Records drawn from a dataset
○ ○ ○
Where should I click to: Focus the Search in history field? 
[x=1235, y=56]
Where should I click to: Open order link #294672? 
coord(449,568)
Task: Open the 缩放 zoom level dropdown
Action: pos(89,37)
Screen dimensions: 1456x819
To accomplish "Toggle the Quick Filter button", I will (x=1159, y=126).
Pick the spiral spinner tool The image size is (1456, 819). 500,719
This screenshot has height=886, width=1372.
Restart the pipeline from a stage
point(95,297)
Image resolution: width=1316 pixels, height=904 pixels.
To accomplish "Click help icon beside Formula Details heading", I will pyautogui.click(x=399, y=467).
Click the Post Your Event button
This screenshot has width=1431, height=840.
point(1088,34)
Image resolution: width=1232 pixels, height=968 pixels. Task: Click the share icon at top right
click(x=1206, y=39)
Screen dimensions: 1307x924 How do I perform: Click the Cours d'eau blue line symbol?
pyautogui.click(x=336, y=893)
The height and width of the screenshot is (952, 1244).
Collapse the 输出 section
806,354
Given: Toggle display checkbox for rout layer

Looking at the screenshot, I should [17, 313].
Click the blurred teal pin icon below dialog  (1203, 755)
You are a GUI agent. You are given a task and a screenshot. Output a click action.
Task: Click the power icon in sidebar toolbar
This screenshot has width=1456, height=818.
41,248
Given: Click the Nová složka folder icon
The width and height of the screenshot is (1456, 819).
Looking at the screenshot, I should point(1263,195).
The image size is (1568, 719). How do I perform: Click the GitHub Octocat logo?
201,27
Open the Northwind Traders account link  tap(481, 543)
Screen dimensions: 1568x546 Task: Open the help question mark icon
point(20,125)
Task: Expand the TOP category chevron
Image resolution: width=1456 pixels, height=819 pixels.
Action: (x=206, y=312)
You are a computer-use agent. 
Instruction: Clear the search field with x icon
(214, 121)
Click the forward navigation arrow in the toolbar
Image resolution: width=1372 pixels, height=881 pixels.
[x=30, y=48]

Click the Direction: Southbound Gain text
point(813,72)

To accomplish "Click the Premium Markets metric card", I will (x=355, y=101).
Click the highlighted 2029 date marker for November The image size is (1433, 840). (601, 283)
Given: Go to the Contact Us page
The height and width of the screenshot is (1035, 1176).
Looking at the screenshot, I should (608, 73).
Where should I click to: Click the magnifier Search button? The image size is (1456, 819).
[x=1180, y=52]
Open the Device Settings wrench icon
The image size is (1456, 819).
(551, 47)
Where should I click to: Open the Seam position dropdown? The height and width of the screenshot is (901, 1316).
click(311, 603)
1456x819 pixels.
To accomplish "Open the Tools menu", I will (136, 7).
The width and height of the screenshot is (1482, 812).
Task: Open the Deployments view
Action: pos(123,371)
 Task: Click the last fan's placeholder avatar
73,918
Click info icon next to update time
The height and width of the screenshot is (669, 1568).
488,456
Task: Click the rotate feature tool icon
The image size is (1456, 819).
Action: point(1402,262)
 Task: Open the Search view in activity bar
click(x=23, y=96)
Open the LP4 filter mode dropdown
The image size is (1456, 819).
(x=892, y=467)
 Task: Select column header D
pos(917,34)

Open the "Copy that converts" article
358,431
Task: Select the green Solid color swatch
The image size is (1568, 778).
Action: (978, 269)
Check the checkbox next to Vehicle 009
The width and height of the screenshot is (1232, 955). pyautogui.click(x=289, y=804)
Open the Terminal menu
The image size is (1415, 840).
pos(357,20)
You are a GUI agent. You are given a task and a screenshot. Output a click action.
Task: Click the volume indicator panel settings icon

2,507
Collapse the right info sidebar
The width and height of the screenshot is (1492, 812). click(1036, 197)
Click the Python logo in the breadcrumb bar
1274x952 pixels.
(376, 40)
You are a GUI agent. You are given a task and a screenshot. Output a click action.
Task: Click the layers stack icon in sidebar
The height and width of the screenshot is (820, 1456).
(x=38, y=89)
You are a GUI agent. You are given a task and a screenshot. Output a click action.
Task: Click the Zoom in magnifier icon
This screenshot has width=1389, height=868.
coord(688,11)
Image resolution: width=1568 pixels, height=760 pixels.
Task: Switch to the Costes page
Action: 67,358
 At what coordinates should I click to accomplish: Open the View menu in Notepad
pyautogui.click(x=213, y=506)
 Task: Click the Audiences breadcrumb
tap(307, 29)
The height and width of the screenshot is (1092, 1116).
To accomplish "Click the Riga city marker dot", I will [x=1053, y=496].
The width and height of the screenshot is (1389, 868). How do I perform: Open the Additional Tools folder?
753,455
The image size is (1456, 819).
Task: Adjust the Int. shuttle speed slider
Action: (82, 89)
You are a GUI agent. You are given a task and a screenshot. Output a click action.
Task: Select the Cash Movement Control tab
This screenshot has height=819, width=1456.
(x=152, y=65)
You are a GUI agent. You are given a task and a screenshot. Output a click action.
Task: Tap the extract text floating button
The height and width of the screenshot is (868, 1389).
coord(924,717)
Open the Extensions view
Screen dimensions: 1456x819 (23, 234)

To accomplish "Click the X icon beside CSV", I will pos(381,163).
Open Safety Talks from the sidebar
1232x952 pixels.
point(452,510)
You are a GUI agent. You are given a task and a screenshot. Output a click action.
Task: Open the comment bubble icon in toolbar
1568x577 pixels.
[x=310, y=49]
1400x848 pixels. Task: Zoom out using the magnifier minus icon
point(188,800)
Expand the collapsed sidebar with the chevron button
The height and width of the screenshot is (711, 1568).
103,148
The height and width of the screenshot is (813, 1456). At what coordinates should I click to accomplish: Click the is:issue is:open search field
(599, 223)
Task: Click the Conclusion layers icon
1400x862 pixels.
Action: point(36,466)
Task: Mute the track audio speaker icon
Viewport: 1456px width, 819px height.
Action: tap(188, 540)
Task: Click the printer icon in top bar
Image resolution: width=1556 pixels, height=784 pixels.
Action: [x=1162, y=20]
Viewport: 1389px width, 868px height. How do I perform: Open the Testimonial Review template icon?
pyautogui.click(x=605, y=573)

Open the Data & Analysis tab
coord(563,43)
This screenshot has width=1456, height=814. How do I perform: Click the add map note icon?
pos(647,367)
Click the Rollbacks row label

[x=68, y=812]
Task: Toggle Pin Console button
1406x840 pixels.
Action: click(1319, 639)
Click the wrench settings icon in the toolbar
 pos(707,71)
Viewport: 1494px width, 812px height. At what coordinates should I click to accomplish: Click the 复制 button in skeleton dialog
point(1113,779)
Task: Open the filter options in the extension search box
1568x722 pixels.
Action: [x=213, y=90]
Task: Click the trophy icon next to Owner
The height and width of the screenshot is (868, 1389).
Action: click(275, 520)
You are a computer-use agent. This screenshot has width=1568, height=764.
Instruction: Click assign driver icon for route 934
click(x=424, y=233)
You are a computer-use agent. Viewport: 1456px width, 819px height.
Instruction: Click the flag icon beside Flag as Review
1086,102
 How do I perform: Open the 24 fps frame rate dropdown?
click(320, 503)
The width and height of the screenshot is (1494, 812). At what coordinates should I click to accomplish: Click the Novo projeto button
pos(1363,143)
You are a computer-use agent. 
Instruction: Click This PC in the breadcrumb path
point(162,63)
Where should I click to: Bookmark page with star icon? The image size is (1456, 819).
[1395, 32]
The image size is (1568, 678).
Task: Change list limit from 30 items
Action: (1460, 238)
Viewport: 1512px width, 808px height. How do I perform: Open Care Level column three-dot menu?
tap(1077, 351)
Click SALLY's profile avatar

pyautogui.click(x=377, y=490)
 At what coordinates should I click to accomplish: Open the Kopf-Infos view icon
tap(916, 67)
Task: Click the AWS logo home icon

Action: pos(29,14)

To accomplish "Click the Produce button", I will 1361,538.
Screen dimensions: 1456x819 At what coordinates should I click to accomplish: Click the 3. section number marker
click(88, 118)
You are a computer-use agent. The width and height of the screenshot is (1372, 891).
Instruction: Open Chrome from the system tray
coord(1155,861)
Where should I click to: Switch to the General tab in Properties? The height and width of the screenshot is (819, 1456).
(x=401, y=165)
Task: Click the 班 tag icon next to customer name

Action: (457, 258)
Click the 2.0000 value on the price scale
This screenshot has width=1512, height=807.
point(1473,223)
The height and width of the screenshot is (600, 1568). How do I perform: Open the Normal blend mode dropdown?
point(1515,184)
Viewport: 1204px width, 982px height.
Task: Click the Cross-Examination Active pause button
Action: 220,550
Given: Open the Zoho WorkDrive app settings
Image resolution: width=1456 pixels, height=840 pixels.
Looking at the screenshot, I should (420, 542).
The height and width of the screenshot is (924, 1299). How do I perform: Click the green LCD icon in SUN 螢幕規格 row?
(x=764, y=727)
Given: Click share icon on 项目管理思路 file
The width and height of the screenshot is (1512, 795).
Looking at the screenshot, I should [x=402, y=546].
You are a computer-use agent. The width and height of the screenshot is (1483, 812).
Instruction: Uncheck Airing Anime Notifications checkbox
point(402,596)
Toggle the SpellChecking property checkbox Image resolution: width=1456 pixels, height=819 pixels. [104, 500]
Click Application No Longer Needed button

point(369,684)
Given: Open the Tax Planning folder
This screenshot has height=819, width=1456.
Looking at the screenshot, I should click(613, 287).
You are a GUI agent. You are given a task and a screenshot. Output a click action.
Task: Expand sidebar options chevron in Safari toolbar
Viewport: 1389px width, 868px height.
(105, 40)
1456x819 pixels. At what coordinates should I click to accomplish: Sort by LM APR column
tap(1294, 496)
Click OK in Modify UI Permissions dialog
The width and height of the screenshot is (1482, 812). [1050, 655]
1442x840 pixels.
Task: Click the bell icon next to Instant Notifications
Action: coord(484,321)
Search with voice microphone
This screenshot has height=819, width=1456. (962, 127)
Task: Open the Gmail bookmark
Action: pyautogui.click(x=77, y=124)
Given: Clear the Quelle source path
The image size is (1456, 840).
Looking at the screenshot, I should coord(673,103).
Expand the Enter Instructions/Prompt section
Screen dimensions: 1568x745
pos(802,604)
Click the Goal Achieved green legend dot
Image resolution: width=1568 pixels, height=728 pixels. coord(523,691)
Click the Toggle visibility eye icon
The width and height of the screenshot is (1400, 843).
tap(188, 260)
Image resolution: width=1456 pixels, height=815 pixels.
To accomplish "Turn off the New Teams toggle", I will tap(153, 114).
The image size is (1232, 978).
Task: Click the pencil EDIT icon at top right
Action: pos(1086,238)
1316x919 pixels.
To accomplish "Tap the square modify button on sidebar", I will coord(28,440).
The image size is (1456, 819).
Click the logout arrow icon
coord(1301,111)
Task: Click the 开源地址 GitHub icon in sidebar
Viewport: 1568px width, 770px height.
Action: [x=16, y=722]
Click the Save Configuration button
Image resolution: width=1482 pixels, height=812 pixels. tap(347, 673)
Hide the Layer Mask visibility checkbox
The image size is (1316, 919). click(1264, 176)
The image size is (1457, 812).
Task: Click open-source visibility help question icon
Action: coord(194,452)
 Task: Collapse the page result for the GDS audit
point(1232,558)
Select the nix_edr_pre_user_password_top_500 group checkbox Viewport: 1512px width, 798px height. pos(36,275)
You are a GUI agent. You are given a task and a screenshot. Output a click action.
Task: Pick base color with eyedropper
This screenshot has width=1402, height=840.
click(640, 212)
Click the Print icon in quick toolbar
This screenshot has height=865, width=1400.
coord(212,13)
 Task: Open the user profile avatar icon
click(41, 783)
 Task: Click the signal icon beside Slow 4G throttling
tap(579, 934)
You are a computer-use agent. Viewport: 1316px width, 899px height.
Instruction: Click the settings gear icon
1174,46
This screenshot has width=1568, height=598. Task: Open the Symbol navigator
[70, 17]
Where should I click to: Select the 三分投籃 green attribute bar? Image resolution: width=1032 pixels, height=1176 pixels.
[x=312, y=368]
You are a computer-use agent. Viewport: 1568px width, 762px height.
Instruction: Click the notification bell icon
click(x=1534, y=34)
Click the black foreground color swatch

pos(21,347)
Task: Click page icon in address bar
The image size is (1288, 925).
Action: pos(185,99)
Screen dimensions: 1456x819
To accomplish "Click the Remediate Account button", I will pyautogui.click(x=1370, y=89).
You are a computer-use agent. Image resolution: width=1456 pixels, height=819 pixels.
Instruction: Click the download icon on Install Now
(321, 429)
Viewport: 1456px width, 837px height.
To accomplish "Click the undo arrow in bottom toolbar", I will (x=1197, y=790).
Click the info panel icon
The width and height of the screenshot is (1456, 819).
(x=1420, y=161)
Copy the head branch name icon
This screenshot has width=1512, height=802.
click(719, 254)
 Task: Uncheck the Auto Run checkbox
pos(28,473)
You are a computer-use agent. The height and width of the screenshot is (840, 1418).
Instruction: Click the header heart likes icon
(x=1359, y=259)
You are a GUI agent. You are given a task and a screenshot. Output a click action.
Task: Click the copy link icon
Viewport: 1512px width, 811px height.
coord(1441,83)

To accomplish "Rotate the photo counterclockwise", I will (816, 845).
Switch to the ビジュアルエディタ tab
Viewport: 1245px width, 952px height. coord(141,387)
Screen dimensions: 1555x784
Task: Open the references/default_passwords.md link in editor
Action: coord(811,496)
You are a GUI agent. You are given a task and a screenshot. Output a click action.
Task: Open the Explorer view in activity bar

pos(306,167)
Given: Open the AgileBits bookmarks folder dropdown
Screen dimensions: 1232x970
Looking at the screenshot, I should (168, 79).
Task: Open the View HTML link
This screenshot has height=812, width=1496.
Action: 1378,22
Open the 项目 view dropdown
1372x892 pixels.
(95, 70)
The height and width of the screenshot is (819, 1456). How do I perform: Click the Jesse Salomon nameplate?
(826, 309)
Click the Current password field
○ ○ ○
● **DESCRIPTION OF THE TASK**:
From the entries above, restate word for word the lines from the line containing "1316x919 pixels." to the line containing "Task: Pick base color with eyedropper", both ends included, and nothing more.

● **SOLUTION FOR THIS PROBLEM**:
1316x919 pixels.
To accomplish "Tap the square modify button on sidebar", I will coord(28,440).
The image size is (1456, 819).
Click the logout arrow icon
coord(1301,111)
Task: Click the 开源地址 GitHub icon in sidebar
Viewport: 1568px width, 770px height.
Action: [x=16, y=722]
Click the Save Configuration button
Image resolution: width=1482 pixels, height=812 pixels. tap(347, 673)
Hide the Layer Mask visibility checkbox
The image size is (1316, 919). click(1264, 176)
The image size is (1457, 812).
Task: Click open-source visibility help question icon
Action: coord(194,452)
 Task: Collapse the page result for the GDS audit
point(1232,558)
Select the nix_edr_pre_user_password_top_500 group checkbox Viewport: 1512px width, 798px height. pos(36,275)
You are a GUI agent. You are given a task and a screenshot. Output a click action.
Task: Pick base color with eyedropper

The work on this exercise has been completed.